781 cases of ALS were recorded in the SIER, 508 were of which were classified as confirmed or probable cases, including 374 incidents from 2008 to 2021.

The standardized incidence rate (SIR) was approximately 2/100,000 person-years. It was higher in men than in women. An increase in incidence was observed with age, with a maximum of data between 75 and 84 years, followed by an overall decrease. However, in men, the highest incidence was in the 65-74 age group. Throughout the study, incidence rates ranged from 2/100,000 person-years in 2008 to 2.77/100,000 in 2021), with the latter year being the year with the highest incidence recorded.

There was a family history of the disease in 28 patients (7.5%). Among patients for whom information on the causative genetic mutation was available, 55.5% were associated with the C9orf72 gene, 22.2% with the FUS gene, and the remaining 22.2% with other genes.

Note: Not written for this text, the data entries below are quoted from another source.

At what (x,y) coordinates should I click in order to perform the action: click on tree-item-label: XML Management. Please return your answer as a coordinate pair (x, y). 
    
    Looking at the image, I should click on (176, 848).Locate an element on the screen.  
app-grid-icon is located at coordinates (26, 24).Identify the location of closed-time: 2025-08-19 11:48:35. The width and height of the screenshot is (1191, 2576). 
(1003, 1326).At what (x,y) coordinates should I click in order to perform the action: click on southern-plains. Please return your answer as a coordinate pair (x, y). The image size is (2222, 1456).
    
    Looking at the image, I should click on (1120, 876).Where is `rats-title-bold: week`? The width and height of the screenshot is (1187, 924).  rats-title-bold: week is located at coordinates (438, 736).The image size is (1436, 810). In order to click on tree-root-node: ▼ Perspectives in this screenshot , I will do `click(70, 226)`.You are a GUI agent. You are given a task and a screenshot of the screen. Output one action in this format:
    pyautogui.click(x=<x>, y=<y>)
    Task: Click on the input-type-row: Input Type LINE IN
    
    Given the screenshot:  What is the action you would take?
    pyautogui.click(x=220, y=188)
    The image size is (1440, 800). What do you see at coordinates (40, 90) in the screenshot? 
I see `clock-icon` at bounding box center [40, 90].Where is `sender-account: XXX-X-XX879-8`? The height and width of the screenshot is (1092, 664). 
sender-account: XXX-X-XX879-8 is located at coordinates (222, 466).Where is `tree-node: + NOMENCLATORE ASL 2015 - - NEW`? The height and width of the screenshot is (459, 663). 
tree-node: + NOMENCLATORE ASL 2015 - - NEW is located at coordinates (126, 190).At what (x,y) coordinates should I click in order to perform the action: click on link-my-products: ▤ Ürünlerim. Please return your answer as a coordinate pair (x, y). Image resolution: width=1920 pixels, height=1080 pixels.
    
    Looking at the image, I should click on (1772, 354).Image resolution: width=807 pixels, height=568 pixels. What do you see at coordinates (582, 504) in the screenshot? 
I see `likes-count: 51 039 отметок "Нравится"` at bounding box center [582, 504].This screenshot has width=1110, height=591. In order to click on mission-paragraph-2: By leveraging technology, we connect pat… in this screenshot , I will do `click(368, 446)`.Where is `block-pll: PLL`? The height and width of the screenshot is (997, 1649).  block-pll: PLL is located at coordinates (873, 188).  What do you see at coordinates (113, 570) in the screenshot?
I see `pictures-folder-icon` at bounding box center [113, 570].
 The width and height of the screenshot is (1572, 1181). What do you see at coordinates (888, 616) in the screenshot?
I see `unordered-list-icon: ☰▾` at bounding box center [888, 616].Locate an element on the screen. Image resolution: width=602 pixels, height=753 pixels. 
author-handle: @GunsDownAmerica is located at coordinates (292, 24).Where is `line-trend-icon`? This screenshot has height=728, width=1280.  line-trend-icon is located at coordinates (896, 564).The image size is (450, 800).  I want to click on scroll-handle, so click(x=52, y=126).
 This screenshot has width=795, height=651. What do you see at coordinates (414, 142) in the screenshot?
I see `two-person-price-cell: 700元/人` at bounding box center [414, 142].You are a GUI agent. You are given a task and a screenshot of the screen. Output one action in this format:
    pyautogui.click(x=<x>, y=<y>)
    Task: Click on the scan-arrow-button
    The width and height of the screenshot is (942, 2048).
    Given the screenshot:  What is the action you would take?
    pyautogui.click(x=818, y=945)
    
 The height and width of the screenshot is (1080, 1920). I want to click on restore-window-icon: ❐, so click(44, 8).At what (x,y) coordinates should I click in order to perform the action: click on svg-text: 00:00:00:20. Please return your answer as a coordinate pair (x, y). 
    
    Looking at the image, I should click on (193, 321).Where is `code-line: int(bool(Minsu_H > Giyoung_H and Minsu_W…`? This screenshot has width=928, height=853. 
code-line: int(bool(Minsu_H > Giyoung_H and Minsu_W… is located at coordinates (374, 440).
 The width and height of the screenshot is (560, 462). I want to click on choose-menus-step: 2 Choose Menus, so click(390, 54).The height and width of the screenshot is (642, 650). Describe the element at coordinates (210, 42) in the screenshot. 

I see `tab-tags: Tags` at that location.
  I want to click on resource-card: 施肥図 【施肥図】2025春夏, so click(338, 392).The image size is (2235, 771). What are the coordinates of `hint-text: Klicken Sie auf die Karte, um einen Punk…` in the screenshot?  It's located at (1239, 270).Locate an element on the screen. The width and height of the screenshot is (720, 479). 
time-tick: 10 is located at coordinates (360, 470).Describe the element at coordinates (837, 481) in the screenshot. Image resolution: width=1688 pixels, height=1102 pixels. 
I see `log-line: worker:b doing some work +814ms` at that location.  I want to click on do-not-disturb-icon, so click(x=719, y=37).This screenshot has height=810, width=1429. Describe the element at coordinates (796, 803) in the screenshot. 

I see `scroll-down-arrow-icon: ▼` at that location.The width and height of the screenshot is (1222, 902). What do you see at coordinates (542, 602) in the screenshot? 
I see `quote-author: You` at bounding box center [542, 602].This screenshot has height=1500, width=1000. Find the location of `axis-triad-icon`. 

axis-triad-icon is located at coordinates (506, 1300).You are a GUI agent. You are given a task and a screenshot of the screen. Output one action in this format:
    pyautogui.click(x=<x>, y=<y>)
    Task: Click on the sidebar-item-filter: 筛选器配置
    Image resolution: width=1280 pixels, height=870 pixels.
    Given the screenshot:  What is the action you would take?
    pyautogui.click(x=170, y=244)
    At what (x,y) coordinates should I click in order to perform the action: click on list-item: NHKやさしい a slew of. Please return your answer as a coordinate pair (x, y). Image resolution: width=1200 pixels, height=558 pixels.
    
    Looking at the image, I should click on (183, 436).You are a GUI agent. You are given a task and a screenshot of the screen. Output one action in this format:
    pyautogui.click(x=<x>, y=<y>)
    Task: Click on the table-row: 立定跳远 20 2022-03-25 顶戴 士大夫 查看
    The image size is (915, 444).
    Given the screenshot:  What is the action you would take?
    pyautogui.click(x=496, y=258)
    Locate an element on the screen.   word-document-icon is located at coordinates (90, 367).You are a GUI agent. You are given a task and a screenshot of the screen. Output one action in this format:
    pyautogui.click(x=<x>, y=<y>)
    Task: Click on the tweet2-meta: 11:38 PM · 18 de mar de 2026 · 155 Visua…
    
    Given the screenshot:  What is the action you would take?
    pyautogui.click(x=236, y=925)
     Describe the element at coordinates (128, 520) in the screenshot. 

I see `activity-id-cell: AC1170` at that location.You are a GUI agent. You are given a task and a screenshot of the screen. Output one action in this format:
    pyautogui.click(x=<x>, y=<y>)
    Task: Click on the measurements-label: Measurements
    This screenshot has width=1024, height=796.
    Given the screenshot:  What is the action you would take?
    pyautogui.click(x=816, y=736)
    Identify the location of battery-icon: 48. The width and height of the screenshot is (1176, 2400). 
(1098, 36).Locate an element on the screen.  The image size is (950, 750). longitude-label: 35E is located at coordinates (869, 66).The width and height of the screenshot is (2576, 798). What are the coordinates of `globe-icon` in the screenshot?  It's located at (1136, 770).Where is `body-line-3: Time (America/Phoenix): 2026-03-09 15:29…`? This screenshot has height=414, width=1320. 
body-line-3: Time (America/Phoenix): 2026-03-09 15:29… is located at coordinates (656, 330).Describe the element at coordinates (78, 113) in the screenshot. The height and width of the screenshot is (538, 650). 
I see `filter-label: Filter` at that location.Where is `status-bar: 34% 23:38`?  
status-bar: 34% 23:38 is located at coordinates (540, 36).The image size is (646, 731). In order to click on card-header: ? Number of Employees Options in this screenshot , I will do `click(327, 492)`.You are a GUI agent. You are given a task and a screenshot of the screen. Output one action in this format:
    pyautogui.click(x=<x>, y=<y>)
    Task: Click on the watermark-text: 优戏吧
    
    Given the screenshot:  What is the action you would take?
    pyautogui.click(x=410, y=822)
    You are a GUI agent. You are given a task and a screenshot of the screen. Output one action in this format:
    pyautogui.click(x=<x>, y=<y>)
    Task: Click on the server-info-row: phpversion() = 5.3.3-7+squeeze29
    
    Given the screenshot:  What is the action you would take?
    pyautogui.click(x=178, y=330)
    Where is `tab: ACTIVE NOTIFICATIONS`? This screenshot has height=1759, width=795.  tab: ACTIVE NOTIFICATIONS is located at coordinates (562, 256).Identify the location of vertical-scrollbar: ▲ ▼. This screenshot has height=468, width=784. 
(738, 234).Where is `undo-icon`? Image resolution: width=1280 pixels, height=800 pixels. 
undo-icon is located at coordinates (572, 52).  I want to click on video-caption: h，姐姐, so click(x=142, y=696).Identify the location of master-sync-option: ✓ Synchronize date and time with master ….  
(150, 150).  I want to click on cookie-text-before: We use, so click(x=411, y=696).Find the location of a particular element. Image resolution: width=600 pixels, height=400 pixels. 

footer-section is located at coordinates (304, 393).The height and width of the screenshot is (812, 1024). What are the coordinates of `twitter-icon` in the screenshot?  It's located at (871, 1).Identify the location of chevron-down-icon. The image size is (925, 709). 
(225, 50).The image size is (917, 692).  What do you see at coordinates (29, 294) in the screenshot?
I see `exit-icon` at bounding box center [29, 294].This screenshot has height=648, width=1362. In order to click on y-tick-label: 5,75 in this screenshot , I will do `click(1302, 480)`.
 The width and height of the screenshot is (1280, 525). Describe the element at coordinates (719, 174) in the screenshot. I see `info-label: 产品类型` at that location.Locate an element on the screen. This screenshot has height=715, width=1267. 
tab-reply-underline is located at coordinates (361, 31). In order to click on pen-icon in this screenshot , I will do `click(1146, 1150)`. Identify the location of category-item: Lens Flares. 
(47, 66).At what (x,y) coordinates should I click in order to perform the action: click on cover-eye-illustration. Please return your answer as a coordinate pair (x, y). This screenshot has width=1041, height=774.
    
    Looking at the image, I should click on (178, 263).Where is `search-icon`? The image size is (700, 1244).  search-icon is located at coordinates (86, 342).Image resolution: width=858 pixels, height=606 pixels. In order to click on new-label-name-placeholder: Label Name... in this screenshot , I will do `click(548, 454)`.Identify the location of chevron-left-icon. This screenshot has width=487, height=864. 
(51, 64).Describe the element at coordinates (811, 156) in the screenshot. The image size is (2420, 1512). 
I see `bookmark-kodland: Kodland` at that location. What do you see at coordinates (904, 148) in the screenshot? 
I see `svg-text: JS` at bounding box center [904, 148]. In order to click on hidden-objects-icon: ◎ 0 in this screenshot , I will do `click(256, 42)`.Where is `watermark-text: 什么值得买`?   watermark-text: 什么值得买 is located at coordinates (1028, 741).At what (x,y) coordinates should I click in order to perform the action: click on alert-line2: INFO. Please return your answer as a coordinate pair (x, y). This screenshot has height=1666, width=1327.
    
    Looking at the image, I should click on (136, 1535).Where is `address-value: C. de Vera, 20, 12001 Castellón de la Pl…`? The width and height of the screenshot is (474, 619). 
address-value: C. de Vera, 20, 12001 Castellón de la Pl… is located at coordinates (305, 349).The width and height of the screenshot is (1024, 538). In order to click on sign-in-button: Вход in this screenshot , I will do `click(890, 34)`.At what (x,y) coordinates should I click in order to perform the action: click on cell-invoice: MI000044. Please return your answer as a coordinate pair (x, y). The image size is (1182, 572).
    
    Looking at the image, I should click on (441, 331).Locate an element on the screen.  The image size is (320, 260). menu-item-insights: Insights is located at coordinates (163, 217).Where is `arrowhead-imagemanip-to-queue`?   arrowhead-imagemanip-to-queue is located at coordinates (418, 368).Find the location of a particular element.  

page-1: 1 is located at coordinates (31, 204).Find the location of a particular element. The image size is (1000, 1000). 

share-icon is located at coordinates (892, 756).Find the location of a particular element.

According to the site of onset, spinal ALS was predominant in half of the patients, followed by bulbar ALS in one-third of the cases. Dual pathologies (bulbar and spinal) were considerably less frequent and cases where the onset of the disease was characterized by respiratory symptoms were rare. In the remaining 8.3% of the cases, this information was not available.

The more frequent site of onset in men was spinal ALS, while in women it was bulbar ALS but less clearly. In analyses by age group, spinal onset predominated up to 74 years, after which bulbar onset had the highest incidence.

The mean time from symptom onset to diagnosis was less than 1 year, with no significant differences between the sexes. However, when analyzed by site of onset (bulbar or spinal), the diagnostic delay was slightly shorter for bulbar ALS.

Overall, the most common clinical manifestations at disease onset were muscle weakness (71.1%), followed by fasciculations (66.0%), muscle atrophy (61.2%), and gait alteration/clumsiness (53.0%). Patients with bulbar ALS had more dysarthria and dysphagia as their initial symptom (over 80% in both cases), while those classified as spinal ALS had mainly muscle weakness, atrophy, fasciculations, and gait alteration/clumsiness.

Interestingly, only 9 out of 10 patients were treated with riluzole, and more distressingly, less than half of the cases had their disability recognized. The average time from diagnosis of ALS to recognition of disability was one year, and the average time to dependency was one and a half years.

Half of the patients received palliative care, three-quarters of them had family support, and more than a third recorded their last wishes. Among these, most of them refused to receive palliative measures but accepted final sedation, while 15% of them on the contrary accepted any measure that could have prolonged their life.

During the study period, 297 people died (8 out of 10), half of them were men, and the average age at death was 70 years, without significant differences between genders.

The mean number of years between the onset of symptoms and death was 2.6 and the median was 2 years (there were more early deaths than deaths after these two years). 85% of patients survived more than 1 year after diagnosis, 12% more than 5 years, and 1% more than 10 years, which is lower than the 5 to 10% reported by other authors.